§ **INFORMATION SUPPLIED**
::::
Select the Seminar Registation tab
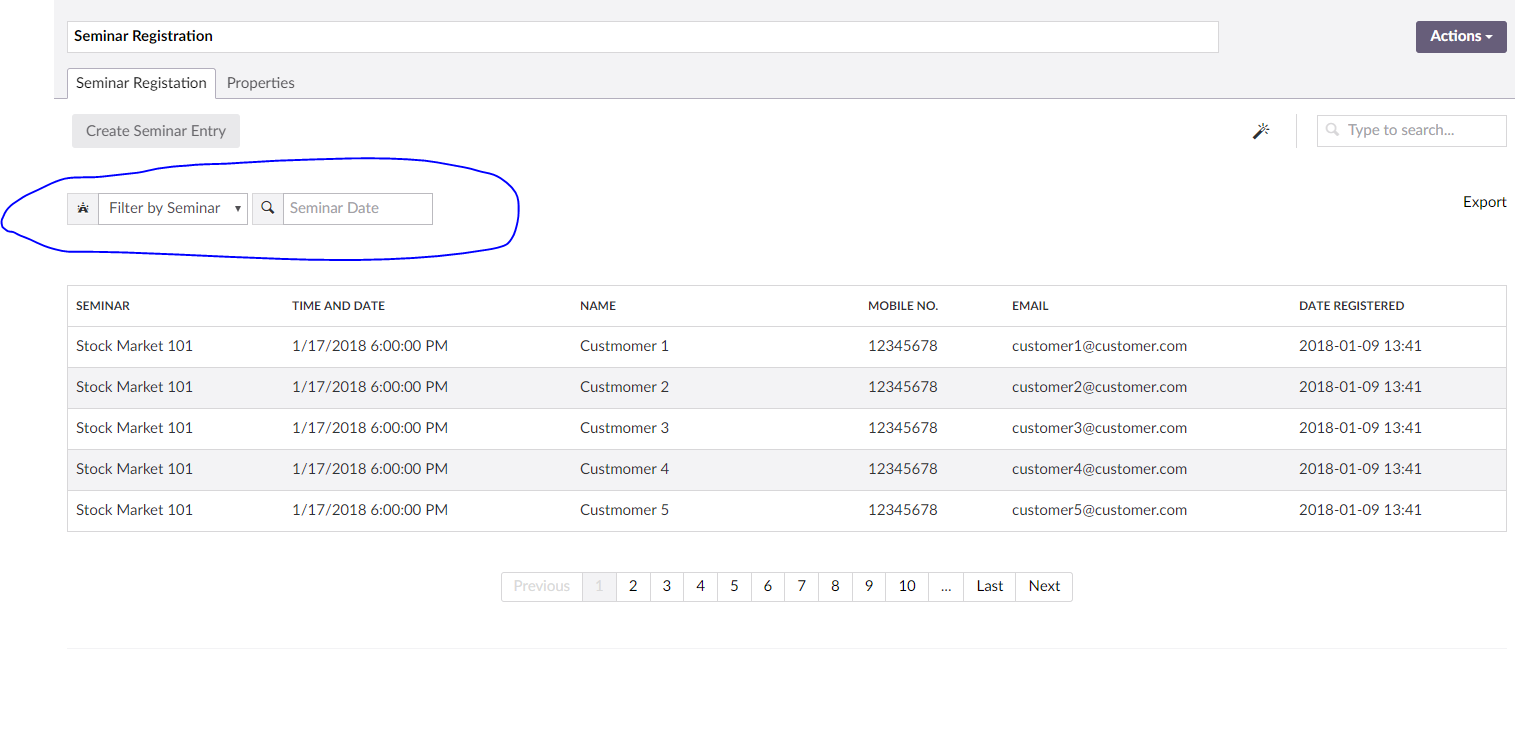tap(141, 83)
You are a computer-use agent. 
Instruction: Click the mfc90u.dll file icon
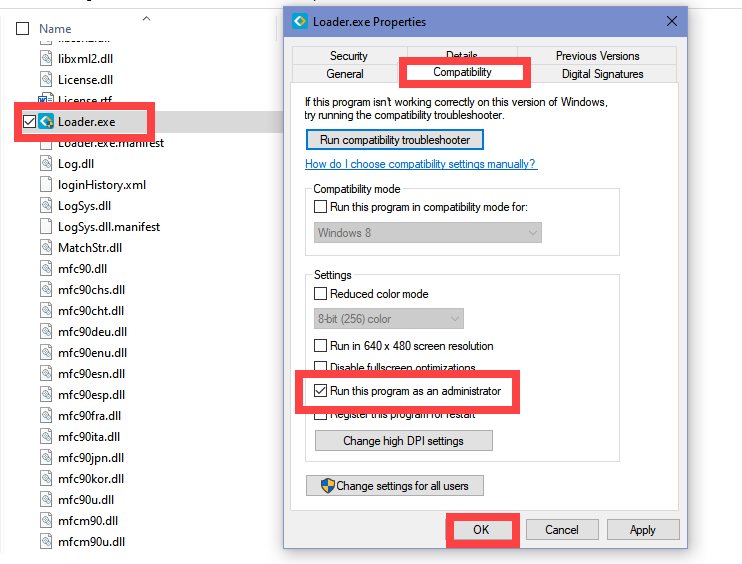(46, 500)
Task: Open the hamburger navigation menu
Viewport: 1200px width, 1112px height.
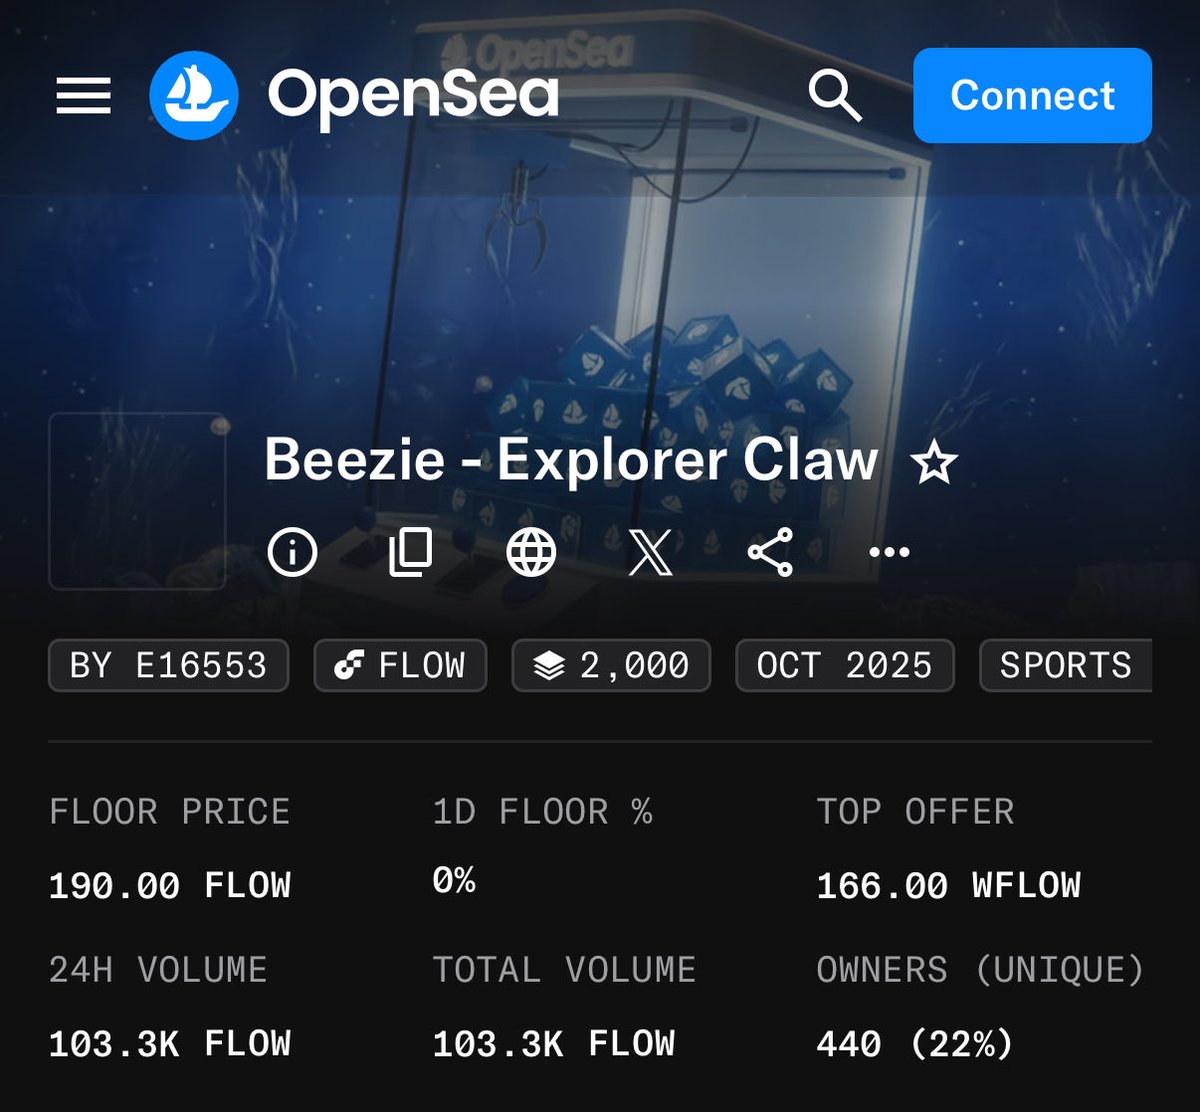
::::
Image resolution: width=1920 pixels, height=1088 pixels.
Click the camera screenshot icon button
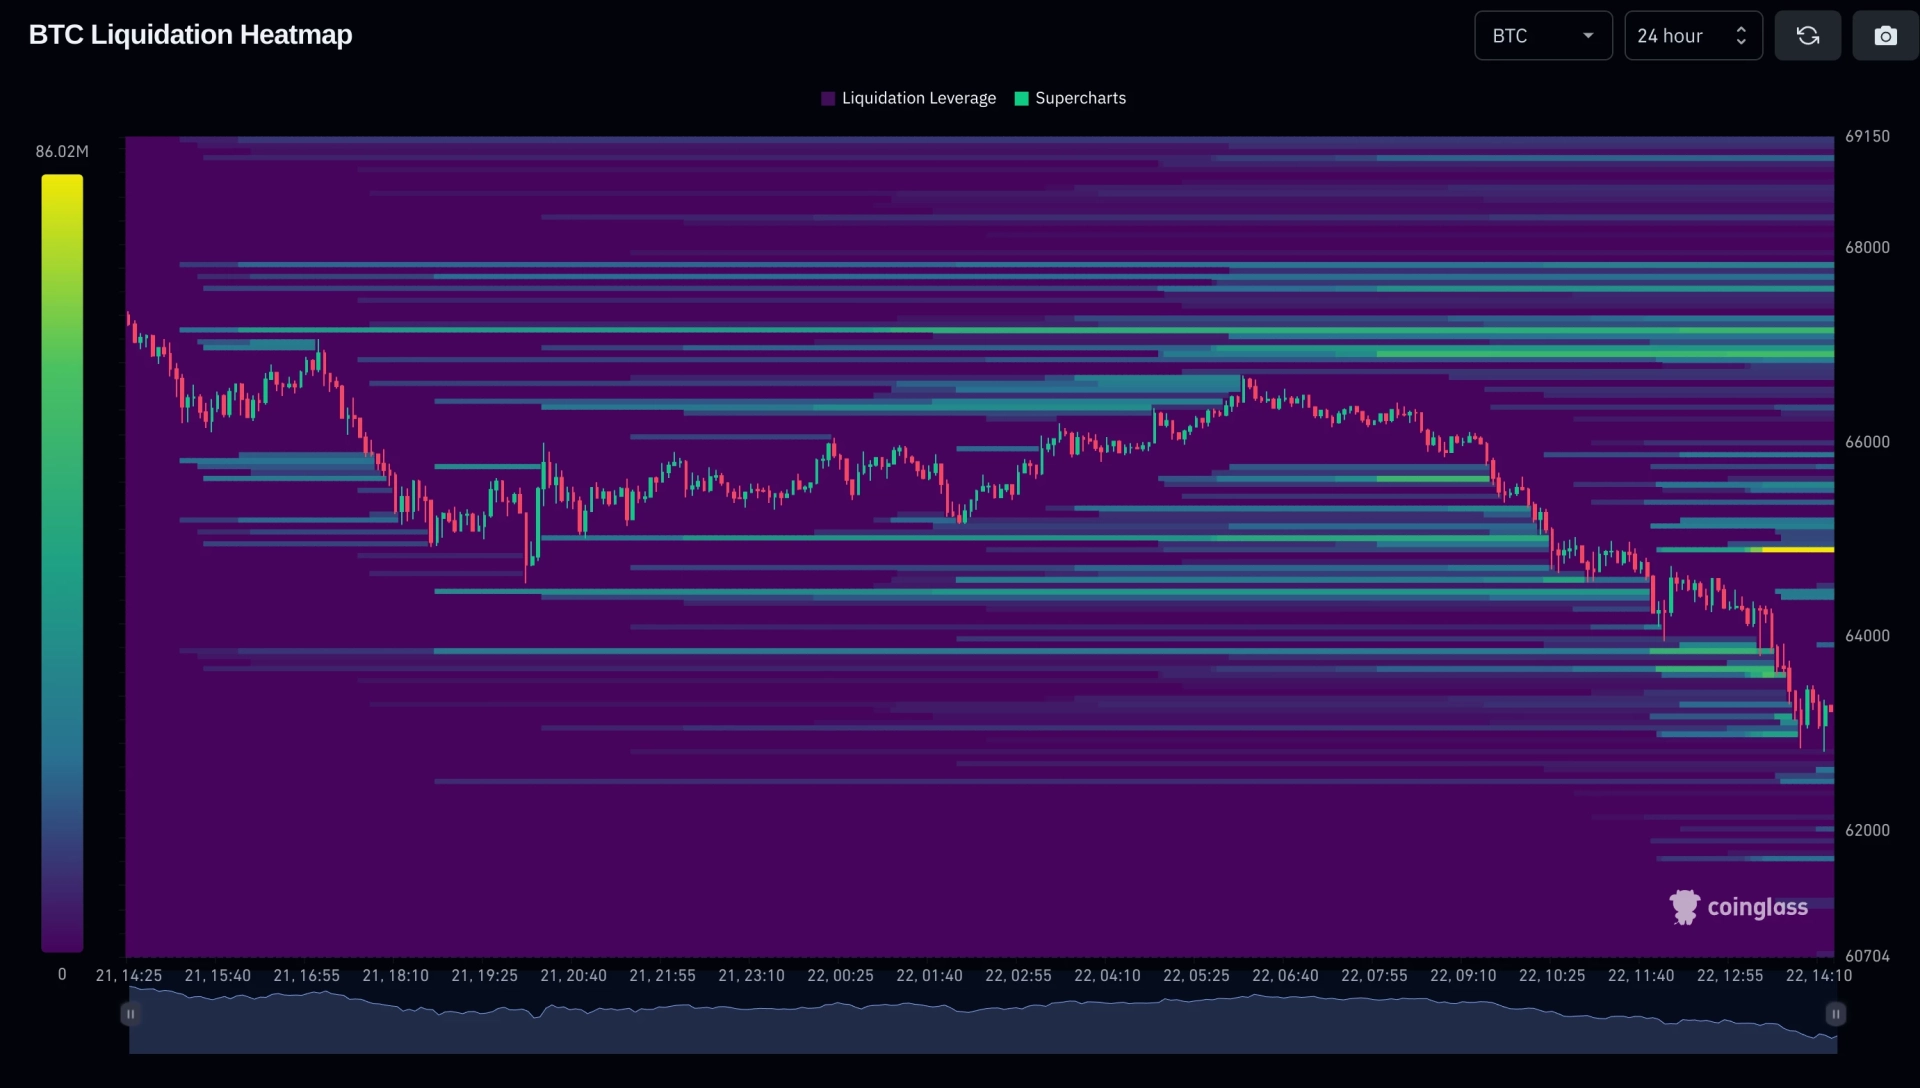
::::
§ **WHAT TO DO**
Above are the records; return the lines in them from the one with "Select the Seminar Registation tab" to the one with "Viewport: 1200px width, 1112px height.", inclusive, exactly and without images.

§ **ANSWER BELOW**
Select the Seminar Registation tab
tap(141, 83)
You are a computer-use agent. 
Instruction: Click the mfc90u.dll file icon
(46, 500)
Task: Open the hamburger navigation menu
Viewport: 1200px width, 1112px height.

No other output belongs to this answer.